Cidadania e Justiça
AGU soluciona conflito entre órgãos federais e GDF
Conciliação
Um conflito entre órgãos do Distrito Federal e o Instituto do Patrimônio Histórico e Artístico Nacional (Iphan) quanto à regularização do uso e implantação de estacionamentos no Setor de Administração Federal Sul (SAF), em Brasília (DF), foi solucionado pela Câmara de Conciliação e Arbitragem da Administração Federal (CCAF) da Advocacia-Geral da União (AGU).
O procedimento conciliatório teve início em 2010 a pedido do Iphan, após abertura de inquérito da Procuradoria-Geral da República (PGR) envolvendo estacionamento provisório da Instituição. Diversos órgãos de proteção ambiental, patrimônio, habitação e trânsito do Distrito Federal participaram do processo como interessados. No entanto, no decorrer das tratativas, os órgãos viram a necessidade de convidar para as discussões tribunais e demais órgãos federais usuários do setor.
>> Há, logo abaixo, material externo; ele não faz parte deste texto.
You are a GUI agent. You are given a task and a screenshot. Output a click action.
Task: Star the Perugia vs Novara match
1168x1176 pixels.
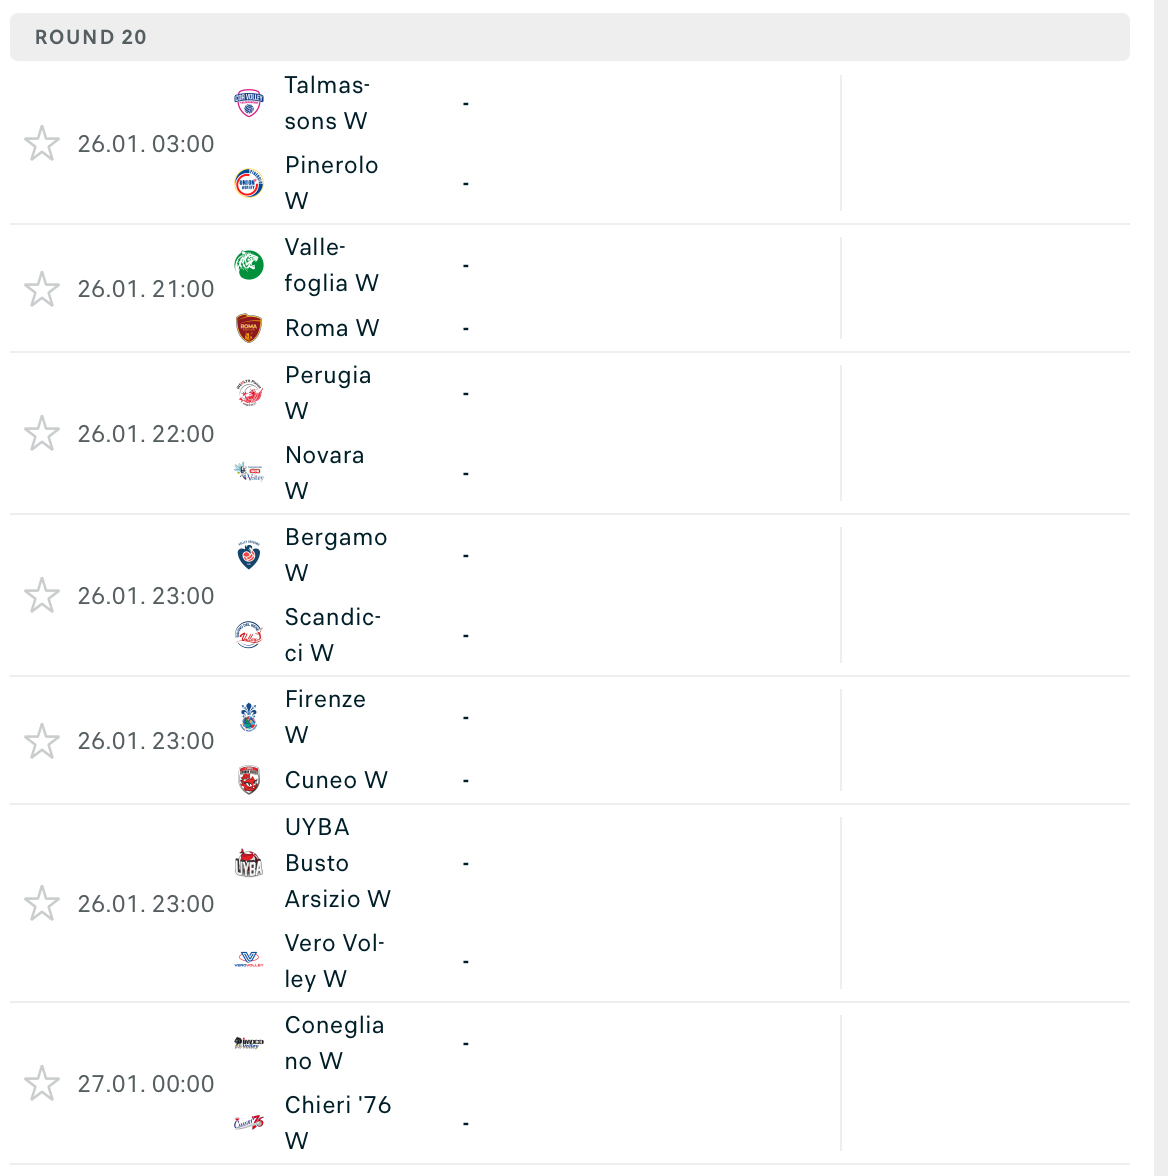(x=42, y=434)
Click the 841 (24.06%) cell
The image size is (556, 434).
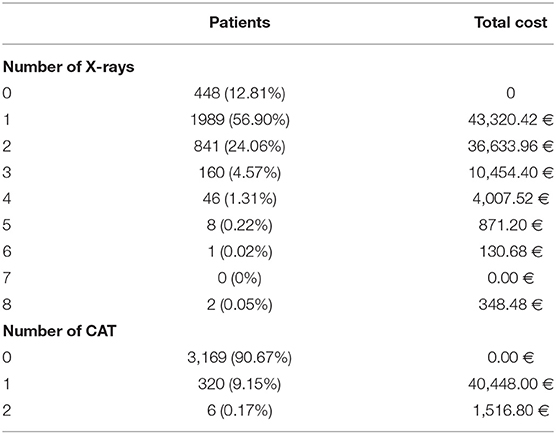click(x=240, y=146)
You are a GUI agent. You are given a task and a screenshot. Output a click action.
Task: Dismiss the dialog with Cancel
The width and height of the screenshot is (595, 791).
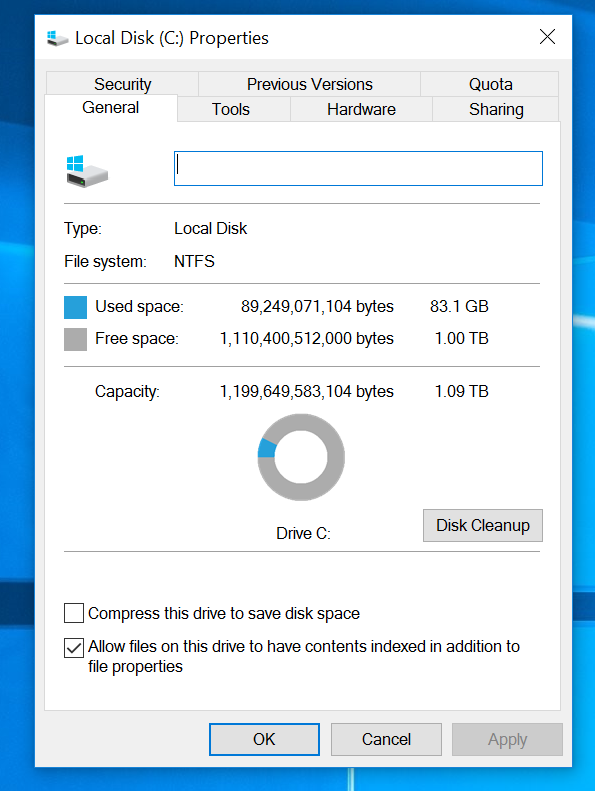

As áreas consideradas para estudos quanto à necessidade de recuperação ou intervenção foram o estacionamento provisório, que também é usado por público e servidores do Supremo Tribunal Federal, Câmara dos Deputados e Tribunal de Contas da União; o estacionamento próximo ao Superior Tribunal de Justiça e o setor A do Bosque dos Tribunais, de uso do STJ, Tribunal Superior do Trabalho e Tribunal Superior Eleitoral; áreas criadas a partir da abertura da via de ligação entre a L2 Sul e L4 Sul; e os bolsões distribuídos no SAF/Sul.
De acordo com a CCAF, desde as primeiras reuniões buscou-se ampliar o objeto da conciliação trazida pelo Iphan para "incluir todas as intervenções de estacionamentos presentes e pretendidas pelos órgãos públicos federais sediados no setor, com o escopo de regularizar as situações pontuais edificadas em áreas que integram a escala bucólica de Brasília, e de propiciar, por meio de interlocução mediada pela CCAF entre os órgãos/entidades do GDF e o Iphan, orientações para o cumprimento das normas de ocupação do SAF/Sul".
Conciliação
Em relação à criação de estacionamentos no setor, o projeto define os e locais onde os espaços de uso público poderão ser construídos, e consolida a permanência do estacionamento da PGR. O acordo também mantém o espaço utilizado pelos carros em frente ao STJ, mediante a readequação e ampliação que devem ser ajustadas com a Corte Superior.